─── Extracted records
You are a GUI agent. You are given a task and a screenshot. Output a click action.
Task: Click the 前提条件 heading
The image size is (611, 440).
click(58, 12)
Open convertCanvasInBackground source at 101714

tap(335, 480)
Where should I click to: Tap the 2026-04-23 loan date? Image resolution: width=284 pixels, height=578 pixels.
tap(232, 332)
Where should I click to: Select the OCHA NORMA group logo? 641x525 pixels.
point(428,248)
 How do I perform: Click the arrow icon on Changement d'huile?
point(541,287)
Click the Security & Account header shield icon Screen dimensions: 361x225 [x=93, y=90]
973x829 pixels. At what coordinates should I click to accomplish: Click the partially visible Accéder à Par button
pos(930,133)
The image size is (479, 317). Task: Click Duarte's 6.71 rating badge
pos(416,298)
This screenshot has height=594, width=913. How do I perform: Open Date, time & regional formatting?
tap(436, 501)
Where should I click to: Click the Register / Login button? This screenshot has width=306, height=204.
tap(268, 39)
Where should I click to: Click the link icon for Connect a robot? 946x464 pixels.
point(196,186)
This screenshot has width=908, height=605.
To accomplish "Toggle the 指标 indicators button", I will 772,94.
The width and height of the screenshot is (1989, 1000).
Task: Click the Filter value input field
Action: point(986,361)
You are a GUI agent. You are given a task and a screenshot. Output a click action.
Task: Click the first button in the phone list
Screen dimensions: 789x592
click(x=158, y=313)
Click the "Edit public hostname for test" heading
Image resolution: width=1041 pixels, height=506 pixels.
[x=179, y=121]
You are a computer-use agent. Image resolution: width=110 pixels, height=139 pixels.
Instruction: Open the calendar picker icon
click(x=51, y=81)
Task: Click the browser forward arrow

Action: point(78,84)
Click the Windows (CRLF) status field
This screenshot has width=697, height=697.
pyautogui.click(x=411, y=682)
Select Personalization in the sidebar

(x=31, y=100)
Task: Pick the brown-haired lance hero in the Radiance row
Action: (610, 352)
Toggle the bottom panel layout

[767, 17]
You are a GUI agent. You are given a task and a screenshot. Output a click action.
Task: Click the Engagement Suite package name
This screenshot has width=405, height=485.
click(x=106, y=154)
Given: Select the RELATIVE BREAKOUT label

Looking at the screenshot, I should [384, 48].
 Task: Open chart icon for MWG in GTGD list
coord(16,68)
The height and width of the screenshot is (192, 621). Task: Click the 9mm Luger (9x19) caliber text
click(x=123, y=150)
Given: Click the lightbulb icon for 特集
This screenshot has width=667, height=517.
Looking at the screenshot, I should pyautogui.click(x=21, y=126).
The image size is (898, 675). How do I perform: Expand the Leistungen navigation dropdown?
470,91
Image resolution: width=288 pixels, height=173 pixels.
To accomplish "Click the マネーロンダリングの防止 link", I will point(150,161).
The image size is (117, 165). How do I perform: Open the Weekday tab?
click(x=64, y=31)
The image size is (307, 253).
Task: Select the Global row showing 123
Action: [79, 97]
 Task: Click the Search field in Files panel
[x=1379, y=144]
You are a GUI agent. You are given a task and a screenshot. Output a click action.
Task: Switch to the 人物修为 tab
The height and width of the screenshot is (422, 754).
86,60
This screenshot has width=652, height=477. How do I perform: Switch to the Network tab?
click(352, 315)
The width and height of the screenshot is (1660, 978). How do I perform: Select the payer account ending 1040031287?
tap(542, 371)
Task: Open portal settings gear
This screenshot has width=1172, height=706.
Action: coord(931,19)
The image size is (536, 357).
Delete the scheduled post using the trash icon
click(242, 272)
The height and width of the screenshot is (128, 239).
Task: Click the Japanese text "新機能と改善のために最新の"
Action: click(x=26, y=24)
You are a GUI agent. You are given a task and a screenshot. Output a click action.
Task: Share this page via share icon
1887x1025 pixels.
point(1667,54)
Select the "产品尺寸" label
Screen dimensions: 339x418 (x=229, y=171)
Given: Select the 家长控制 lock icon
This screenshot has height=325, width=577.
──────
> [Exercise directions]:
Reproduce every line from the entries that holds the word "heading".

> [Exercise solution]:
Task: Click the 前提条件 heading
Click the "Edit public hostname for test" heading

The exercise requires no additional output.